Actually, the common practice is to lowercase everything. Otherwise, your MT model will not understand words with different cases. Later, you can use a true-caser library to fix the final translation. You can play with my NMT demo to see what I mean. For example, select the French-English model from the drop-down menu and try to translate this sentence (with wrong casing), and check the translation. nous remercions le commissaire de l'union africaine, m lamamra, de sa déclaration.
Actually, keep them. Numbering is a complicated topic, but at least do not delete them if you want the model to learn them.
I do not know your case, but short sentences helps if they include parts of longer sentences.
You might also want to consider:
removing empty source/target/both segments.
removing segments that have a too long/short source compared to the target.
removing tags that are not important for translation.
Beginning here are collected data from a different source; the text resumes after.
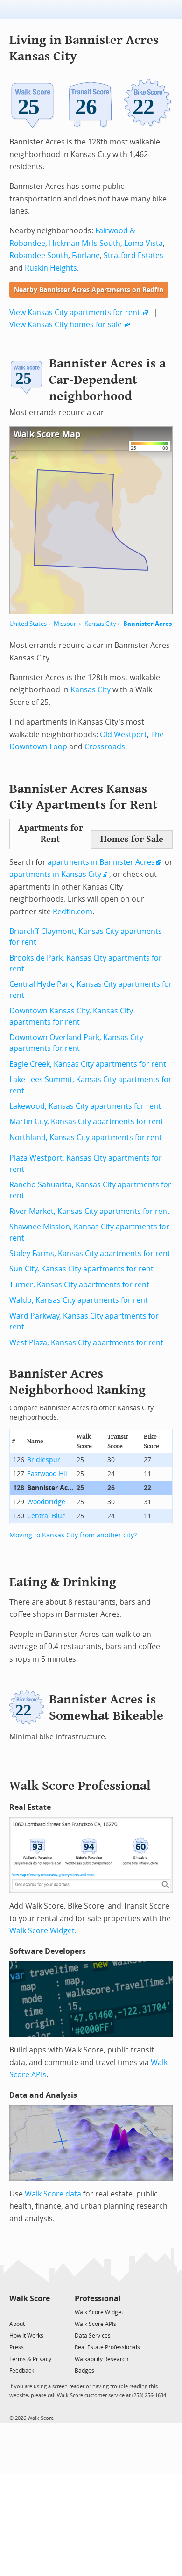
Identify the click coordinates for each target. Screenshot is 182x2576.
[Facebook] (29, 2311)
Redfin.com (72, 911)
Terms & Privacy (30, 2359)
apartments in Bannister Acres (101, 862)
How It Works (26, 2335)
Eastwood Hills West (50, 1474)
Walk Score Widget (42, 1930)
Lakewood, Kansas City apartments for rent (85, 1106)
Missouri (65, 623)
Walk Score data (53, 2193)
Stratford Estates (133, 255)
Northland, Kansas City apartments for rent (85, 1137)
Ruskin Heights (51, 268)
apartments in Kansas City (55, 874)
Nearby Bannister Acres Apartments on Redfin (88, 290)
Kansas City (100, 623)
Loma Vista (143, 243)
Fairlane (86, 255)
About (17, 2324)
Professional (98, 2298)
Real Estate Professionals (107, 2347)
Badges (84, 2371)
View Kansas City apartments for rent (74, 312)
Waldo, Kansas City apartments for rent (78, 1300)
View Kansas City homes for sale (65, 324)
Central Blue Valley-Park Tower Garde (50, 1516)
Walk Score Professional (80, 1786)
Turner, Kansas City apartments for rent (79, 1284)
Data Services (93, 2335)
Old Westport (123, 734)
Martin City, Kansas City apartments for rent (86, 1121)
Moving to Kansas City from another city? (73, 1535)
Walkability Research (101, 2359)
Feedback (21, 2371)
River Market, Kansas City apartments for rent (89, 1211)
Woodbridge (46, 1502)
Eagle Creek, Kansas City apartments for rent (87, 1064)
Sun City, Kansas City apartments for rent (81, 1268)
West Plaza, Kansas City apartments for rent (86, 1342)
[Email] (43, 2311)
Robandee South (38, 255)
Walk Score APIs (95, 2324)
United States (28, 623)
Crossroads (104, 746)
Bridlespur (43, 1460)
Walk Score (29, 2298)
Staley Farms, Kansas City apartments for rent (89, 1253)
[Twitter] (14, 2311)
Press (16, 2347)
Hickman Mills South (84, 243)
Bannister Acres (147, 623)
Here’s another opinion: If there aren’t any serious vocabulary, syntax, or terminology errors that need to be fixed, do not over-normalize your text. Just clean it from junks that come in large quantities and could negatively affect NMT learning (lots of html tags, chopped segments, etc). Assuming you have a large corpus (which should be the case anyway in order to train a good model), having a bit of “noise” (minor misspellings, few extra spaces, etc) in your training data is always good.
Concerning case handling, I always considered this a major flaw of previous MT technologies. Casing is an important linguistic feature for most languages that affects syntax and meaning. If you lowercase everything, then the MT system cannot learn this feature. So, for example the sentence,
“The animal care institute is located in the old ship district.”
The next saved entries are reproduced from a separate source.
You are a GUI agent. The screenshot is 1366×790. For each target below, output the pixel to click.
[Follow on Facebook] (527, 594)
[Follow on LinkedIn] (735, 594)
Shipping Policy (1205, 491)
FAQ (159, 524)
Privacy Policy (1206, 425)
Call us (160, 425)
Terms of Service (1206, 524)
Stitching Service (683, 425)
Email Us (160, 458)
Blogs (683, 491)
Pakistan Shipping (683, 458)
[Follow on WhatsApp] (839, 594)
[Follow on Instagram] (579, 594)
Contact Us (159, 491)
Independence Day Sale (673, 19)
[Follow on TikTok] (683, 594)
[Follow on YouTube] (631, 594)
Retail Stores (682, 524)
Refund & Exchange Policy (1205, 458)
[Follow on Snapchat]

would be translated differently than this sentence by a translator:
“The Animal Care Institute is located in the Old Ship district.”
A human translator will translate everything in the first sentence, but in the second sentence they will be alerted by the title case and correctly assume these are proper names, so they will not translate them.
BPE alleviates the vocabulary sparsity problem and NMT systems actually learn to make the above distinction based on casing.
thanks for your contribution, I am very new in NPL and I really appreciate it. Regarding to the case question, I think I am going to train a model where every proper name has its first letter uppercase and see what happens.